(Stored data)
▶

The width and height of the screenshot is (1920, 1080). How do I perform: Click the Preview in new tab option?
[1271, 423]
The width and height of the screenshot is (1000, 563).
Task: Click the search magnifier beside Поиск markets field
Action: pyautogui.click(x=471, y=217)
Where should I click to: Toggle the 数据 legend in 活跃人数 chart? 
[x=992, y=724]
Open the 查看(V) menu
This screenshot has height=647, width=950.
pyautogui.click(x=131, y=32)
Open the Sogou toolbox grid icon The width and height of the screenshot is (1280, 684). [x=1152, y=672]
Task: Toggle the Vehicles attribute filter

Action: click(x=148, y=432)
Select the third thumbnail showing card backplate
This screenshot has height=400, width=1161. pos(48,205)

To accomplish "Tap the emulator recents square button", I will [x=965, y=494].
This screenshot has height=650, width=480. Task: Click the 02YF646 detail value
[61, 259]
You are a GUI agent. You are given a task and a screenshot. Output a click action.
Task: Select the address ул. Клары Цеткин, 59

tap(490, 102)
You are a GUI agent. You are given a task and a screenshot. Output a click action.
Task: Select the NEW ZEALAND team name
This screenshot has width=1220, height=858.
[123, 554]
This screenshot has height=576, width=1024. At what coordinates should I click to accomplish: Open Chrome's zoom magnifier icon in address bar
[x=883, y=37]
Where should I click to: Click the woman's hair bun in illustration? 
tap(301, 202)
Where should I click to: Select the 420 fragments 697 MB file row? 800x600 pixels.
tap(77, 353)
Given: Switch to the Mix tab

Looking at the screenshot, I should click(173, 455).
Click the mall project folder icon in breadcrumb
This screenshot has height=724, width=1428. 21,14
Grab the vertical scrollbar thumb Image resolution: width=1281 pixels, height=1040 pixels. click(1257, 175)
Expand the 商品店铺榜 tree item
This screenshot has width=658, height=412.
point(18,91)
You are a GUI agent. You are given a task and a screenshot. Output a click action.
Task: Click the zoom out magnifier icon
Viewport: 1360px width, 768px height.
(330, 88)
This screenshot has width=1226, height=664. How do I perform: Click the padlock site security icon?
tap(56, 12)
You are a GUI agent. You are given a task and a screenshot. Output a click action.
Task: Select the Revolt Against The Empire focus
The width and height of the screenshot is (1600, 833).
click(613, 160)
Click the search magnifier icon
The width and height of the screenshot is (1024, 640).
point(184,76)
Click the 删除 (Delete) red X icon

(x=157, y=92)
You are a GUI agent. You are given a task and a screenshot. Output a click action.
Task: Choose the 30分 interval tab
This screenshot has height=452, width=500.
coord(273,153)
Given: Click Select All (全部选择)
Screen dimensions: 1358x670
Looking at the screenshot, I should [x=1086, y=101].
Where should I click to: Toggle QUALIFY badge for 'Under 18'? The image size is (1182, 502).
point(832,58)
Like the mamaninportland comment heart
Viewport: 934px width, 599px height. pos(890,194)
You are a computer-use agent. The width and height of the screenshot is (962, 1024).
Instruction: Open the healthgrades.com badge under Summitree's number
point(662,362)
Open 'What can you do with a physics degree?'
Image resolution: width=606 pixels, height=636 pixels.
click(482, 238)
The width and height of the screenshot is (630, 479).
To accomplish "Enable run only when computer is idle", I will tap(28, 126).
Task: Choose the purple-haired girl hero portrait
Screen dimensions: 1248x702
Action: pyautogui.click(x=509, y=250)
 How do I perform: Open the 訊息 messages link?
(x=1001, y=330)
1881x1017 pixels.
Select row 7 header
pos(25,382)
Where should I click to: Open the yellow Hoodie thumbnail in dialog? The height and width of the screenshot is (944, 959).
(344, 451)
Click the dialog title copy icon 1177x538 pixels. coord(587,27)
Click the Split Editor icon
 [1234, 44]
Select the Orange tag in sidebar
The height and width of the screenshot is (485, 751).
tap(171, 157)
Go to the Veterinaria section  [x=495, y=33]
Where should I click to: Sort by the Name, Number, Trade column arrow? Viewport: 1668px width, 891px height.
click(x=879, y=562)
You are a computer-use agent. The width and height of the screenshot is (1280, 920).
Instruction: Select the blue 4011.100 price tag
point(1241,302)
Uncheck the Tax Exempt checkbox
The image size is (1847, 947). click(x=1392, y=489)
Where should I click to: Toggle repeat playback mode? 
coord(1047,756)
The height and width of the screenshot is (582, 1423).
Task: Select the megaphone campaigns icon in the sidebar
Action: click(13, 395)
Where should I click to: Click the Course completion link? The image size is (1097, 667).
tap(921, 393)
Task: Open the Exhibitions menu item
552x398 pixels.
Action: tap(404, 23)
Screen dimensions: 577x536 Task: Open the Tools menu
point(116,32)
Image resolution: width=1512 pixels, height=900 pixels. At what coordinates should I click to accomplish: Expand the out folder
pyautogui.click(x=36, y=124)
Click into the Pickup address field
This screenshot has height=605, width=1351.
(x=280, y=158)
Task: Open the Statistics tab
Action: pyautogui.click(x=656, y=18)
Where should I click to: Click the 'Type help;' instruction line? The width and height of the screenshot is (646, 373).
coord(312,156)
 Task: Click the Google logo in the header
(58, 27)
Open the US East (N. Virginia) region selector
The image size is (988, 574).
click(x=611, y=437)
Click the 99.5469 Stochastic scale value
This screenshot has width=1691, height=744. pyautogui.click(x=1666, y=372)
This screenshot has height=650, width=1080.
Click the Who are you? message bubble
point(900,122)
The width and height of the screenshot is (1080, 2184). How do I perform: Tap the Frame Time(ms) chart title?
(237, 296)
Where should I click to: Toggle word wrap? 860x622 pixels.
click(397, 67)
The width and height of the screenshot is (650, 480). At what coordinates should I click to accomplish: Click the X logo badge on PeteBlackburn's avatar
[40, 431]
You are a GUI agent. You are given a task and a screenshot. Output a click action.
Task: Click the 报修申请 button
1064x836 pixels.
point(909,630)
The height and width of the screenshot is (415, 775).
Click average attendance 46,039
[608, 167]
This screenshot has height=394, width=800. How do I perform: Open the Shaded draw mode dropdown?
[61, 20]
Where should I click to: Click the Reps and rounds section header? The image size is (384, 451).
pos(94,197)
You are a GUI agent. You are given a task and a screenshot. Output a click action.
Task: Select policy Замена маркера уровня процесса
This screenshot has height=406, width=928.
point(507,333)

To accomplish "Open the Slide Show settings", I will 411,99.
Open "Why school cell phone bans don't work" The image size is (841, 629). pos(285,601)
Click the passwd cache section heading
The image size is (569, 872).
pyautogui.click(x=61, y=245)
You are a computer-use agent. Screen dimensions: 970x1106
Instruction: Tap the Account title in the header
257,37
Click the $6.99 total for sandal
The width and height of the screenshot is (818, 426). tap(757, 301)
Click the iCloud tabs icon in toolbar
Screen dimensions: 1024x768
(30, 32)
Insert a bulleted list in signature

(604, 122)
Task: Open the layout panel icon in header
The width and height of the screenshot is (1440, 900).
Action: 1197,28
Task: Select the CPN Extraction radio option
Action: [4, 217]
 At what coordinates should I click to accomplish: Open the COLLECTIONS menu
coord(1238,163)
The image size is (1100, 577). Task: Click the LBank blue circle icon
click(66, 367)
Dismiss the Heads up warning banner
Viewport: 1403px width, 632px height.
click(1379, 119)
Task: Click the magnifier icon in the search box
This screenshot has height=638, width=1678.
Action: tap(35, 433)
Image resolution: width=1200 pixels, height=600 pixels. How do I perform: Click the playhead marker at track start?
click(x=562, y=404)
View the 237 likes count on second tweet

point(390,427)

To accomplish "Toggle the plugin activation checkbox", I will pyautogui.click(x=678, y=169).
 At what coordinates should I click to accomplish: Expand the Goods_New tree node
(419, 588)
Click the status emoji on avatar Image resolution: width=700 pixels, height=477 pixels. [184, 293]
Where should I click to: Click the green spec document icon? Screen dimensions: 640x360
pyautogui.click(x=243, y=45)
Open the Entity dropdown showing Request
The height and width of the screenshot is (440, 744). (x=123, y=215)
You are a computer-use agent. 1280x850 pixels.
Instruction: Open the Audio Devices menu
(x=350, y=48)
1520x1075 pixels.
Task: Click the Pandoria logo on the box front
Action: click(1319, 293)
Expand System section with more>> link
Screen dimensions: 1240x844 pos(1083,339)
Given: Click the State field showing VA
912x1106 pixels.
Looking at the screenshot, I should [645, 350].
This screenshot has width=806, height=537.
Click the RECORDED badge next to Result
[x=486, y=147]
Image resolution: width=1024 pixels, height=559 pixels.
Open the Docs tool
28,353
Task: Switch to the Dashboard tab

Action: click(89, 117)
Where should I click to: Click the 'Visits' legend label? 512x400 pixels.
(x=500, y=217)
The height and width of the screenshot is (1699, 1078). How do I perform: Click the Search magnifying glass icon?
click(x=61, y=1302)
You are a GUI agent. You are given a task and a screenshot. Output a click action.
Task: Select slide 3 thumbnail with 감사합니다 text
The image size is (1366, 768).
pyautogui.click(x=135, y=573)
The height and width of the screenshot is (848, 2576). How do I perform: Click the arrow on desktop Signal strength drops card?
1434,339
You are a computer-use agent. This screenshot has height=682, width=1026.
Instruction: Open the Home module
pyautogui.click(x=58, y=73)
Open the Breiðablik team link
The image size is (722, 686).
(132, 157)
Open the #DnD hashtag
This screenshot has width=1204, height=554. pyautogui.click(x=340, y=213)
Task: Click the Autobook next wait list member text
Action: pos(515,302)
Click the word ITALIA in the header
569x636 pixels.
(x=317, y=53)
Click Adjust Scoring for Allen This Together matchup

◀

Look through the entries above and quote exactly the lines from the line with "Click the $6.99 total for sandal" to the line with "Click the status", counting both of those lines.

Click the $6.99 total for sandal
The width and height of the screenshot is (818, 426). tap(757, 301)
Click the iCloud tabs icon in toolbar
Screen dimensions: 1024x768
(30, 32)
Insert a bulleted list in signature

(604, 122)
Task: Open the layout panel icon in header
The width and height of the screenshot is (1440, 900).
Action: 1197,28
Task: Select the CPN Extraction radio option
Action: [4, 217]
 At what coordinates should I click to accomplish: Open the COLLECTIONS menu
coord(1238,163)
The image size is (1100, 577). Task: Click the LBank blue circle icon
click(66, 367)
Dismiss the Heads up warning banner
Viewport: 1403px width, 632px height.
click(1379, 119)
Task: Click the magnifier icon in the search box
This screenshot has height=638, width=1678.
Action: tap(35, 433)
Image resolution: width=1200 pixels, height=600 pixels. How do I perform: Click the playhead marker at track start?
click(x=562, y=404)
View the 237 likes count on second tweet

point(390,427)

To accomplish "Toggle the plugin activation checkbox", I will pyautogui.click(x=678, y=169).
 At what coordinates should I click to accomplish: Expand the Goods_New tree node
(419, 588)
Click the status emoji on avatar Image resolution: width=700 pixels, height=477 pixels. [184, 293]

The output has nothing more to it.